Former jailer pleads not guilty
By Kat Russell
The Paducah Sun
A former McCracken County deputy jailer accused of multiple counts of misconduct made his first court appearance Tuesday in McCracken District Court.
Ben Green, 31, was indicted May 5 for 16 counts of first-degree official misconduct. At Tuesday's arraignment, Green appeared with attorney Jeremy Ian Smith and pleaded not guilty on all counts.
McCracken District Judge Chris Hollowell accepted the plea and informed the attorneys that he was going to recuse himself from the case, seeing as Green was a local deputy jailer. Hollowell mentioned he'd see if Keith Myers, district judge in Ballard and Carlisle counties, could take the case.
The McCracken County Attorney's Office had already requested a special prosecutor, and Jason Darnall, assistant county attorney in Marshall County, was appointed to take over.
The charges against Green stem from an investigation into multiple inmate complaints alleging mistreatment.
According to the investigation report, the Kentucky State Police were called in to investigate several inmate complaints that stated on the night of Feb. 21 Green had removed inmates from protective custody and placed them in general population.
As a result of the move, the report states, "at least three inmates claimed they were physically assaulted." One inmate suffered a black eye and multiple bruises, the report said. Other PC inmates claimed their property was stolen.

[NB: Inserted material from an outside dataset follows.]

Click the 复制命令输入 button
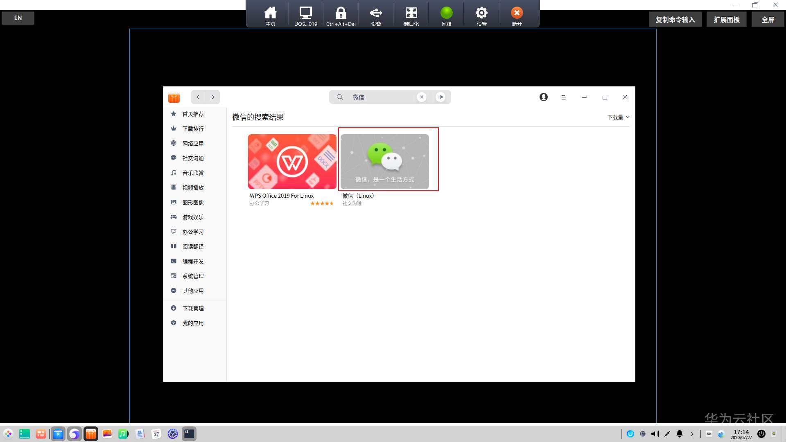 675,20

Protective custody inmates are housed separately for their safety, McCracken Jailer Tonya Ray said. The classification process is based on an inmate's charges, criminal history and the nature of their offenses. Inmates are also asked to list any enemies or inmates they can't be housed with.
During their investigation, detectives interviewed 18 inmates and a handful of jail employees who were working with Green that night.
The report states trouble began when an inmate was placed in protective custody and another inmate was moved out. The PC inmates had a problem with the new arrival and were angry the other inmate was moved. At some point, the new arrival pressed the emergency call button and requested to be moved.
When word reached Green, the report states, he went to the protective custody cell to question the inmates, but none would cooperate. Green allegedly became angry and told the inmates they'd be moved into general population.
In their interviews, several staffers told the detectives they expressed concern, but were reluctant to disobey a supervisor's order.
Not long after the move, the reports states, "arguments and altercations began to break out among the general population and protective custody inmates," after which the PC inmates were moved back into protective custody.
In his statement Green told police he had the authority to classify inmates as PC inmates and believed he also had the authority to remove this classification.
Ray disagreed, stating the jailer is the only person authorized to override or change an inmate's classification.
Following Tuesday's arraignment, Smith said more will be revealed as his client's case moves forward.
"There was no real policy or procedure in place at the jail," Smith said. "Since (Green) was a supervisor, he could classify and unclassify people. And there will be other things that come out. ... There's a lot going on here that's not in any of the reports."
Smith also disputed the inmates' accounts of what happened that night.
Green is scheduled to next appear on June 1.